SAX promotes a modular design of XML systems, since it places no requirement on parsers to provide particular data structures (such W3C's DOM) representing XML documents. Since parsers plug in to the API using a driver style API, different parsers can be used for different application environments.

For more information on SAX, see the SAX page.

Basic Use of a SAX Parser

To use SAX, first instantiate a Parser instance; you will normally use the sax.helpers.ParserFactory class according to the org.xml.sax.driver system property.

Then provide an implementation of the DocumentHandler, to receive your parsing events. (For example, you can build a DOM parse tree by using a com.sun.xml.tree.XmlDocumentBuilder instance as your document handler). This will need to be able to make copies of AttributeList data provided by the parser.

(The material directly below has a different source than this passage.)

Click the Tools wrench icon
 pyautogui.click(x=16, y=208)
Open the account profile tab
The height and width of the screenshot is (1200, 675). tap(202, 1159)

Finally, package your XML data as an InputSource (or get its URL) and call Parser.parse to send a stream of parse events to your document handler.

Advanced Features

Many applications will want to customize the parser by providing an ErrorHandler to handle errors, perhaps providing diagnostics using the Locator given to the parser. For example, when using a validating parser you will often want to stop processing documents which have errors.

Applications can also provide an EntityResolver to participate in resolving the entities required by the XML document being parsed, arranging to use local or replicated copies. Some resolvers may have intelligence to access catalogs mapping XML public identifiers to URIs other than the system ID (perhaps stored in a local repository or a Java resource). They may also use all the available MIME type information, such as character encodings.

Some XML documents refer to unparsed entities or to notations in their attributes. When working with such documents, you will need to provide a DTDHandler object in order to be notified of the notations and unparsed entities which were defined in the document type definition (DTD).